Extracted records ->
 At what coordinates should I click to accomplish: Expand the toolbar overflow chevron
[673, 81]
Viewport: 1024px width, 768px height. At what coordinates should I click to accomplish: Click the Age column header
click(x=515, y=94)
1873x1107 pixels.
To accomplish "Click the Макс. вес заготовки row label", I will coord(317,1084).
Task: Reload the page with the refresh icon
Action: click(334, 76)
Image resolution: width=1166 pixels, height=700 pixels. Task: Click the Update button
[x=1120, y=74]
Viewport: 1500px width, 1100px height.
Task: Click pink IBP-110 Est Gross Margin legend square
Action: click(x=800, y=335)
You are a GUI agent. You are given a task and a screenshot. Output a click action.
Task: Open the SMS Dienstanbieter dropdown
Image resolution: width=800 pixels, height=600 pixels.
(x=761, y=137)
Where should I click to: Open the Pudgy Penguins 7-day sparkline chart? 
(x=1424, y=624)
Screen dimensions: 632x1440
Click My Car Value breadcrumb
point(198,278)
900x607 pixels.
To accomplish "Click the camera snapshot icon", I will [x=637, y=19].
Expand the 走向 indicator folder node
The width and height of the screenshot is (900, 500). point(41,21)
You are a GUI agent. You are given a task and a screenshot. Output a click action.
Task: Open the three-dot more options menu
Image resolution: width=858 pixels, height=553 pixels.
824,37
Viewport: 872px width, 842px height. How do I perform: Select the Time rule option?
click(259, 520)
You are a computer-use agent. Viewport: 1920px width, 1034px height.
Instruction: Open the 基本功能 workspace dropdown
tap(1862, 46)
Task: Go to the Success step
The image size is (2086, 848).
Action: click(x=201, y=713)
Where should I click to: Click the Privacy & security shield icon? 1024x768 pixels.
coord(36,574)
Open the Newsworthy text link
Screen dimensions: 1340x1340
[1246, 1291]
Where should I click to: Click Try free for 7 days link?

Exercise directions -> Working from the listing above, give it again word for word.

Output for this task ->
 At what coordinates should I click to accomplish: Expand the toolbar overflow chevron
[673, 81]
Viewport: 1024px width, 768px height. At what coordinates should I click to accomplish: Click the Age column header
click(x=515, y=94)
1873x1107 pixels.
To accomplish "Click the Макс. вес заготовки row label", I will coord(317,1084).
Task: Reload the page with the refresh icon
Action: click(334, 76)
Image resolution: width=1166 pixels, height=700 pixels. Task: Click the Update button
[x=1120, y=74]
Viewport: 1500px width, 1100px height.
Task: Click pink IBP-110 Est Gross Margin legend square
Action: click(x=800, y=335)
You are a GUI agent. You are given a task and a screenshot. Output a click action.
Task: Open the SMS Dienstanbieter dropdown
Image resolution: width=800 pixels, height=600 pixels.
(x=761, y=137)
Where should I click to: Open the Pudgy Penguins 7-day sparkline chart? 
(x=1424, y=624)
Screen dimensions: 632x1440
Click My Car Value breadcrumb
point(198,278)
900x607 pixels.
To accomplish "Click the camera snapshot icon", I will [x=637, y=19].
Expand the 走向 indicator folder node
The width and height of the screenshot is (900, 500). point(41,21)
You are a GUI agent. You are given a task and a screenshot. Output a click action.
Task: Open the three-dot more options menu
Image resolution: width=858 pixels, height=553 pixels.
824,37
Viewport: 872px width, 842px height. How do I perform: Select the Time rule option?
click(259, 520)
You are a computer-use agent. Viewport: 1920px width, 1034px height.
Instruction: Open the 基本功能 workspace dropdown
tap(1862, 46)
Task: Go to the Success step
The image size is (2086, 848).
Action: click(x=201, y=713)
Where should I click to: Click the Privacy & security shield icon? 1024x768 pixels.
coord(36,574)
Open the Newsworthy text link
Screen dimensions: 1340x1340
[1246, 1291]
Where should I click to: Click Try free for 7 days link?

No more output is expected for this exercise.